Lynn wishes to realize a return of 11% on her investments. If she has $10,000 invested at 9%, how much additional money should she invest at 15%?

To find out how much additional money Lynn should invest at 15% in order to realize a return of 11% on her investments, we can use the concept of weighted averages. This involves taking into account the rates of return and the amounts invested at those rates.

Let's break down the problem:

1. Lynn currently has $10,000 invested at a rate of 9%. This means she will earn a return on this investment of 9% of $10,000, which is 0.09 * $10,000 = $900.

2. Lynn wants to realize an overall return of 11%. This means that the total return she wants to earn is 0.11 * (sum of her initial investment + additional investment amount).

3. Let's assume the additional investment amount is x.
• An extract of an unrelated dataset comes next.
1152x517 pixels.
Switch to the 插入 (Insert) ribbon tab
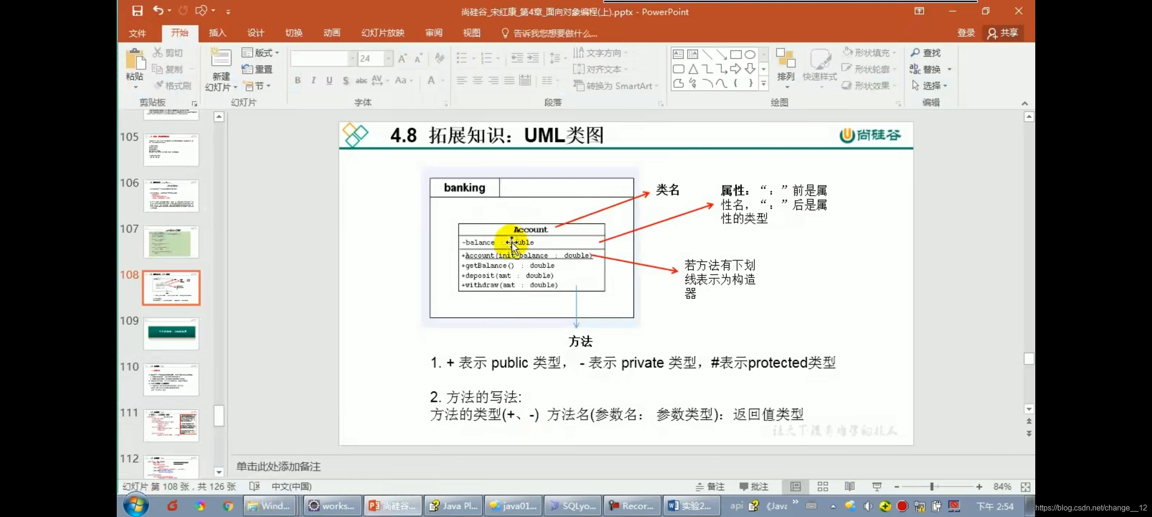(x=217, y=33)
Now we can set up an equation to solve for x:

Return from 9% investment + Return from 15% investment = Total desired return

$900 + (0.15 * x) = 0.11 * (10,000 + x)

Simplifying the equation:

900 + 0.15x = 0.11 * (10,000 + x)

900 + 0.15x = 1,100 + 0.11x

0.15x - 0.11x = 1,100 - 900

0.04x = 200

x = 200 / 0.04

x = $5,000

Therefore, Lynn should invest an additional $5,000 at a rate of 15% in order to realize a return of 11% on her investments.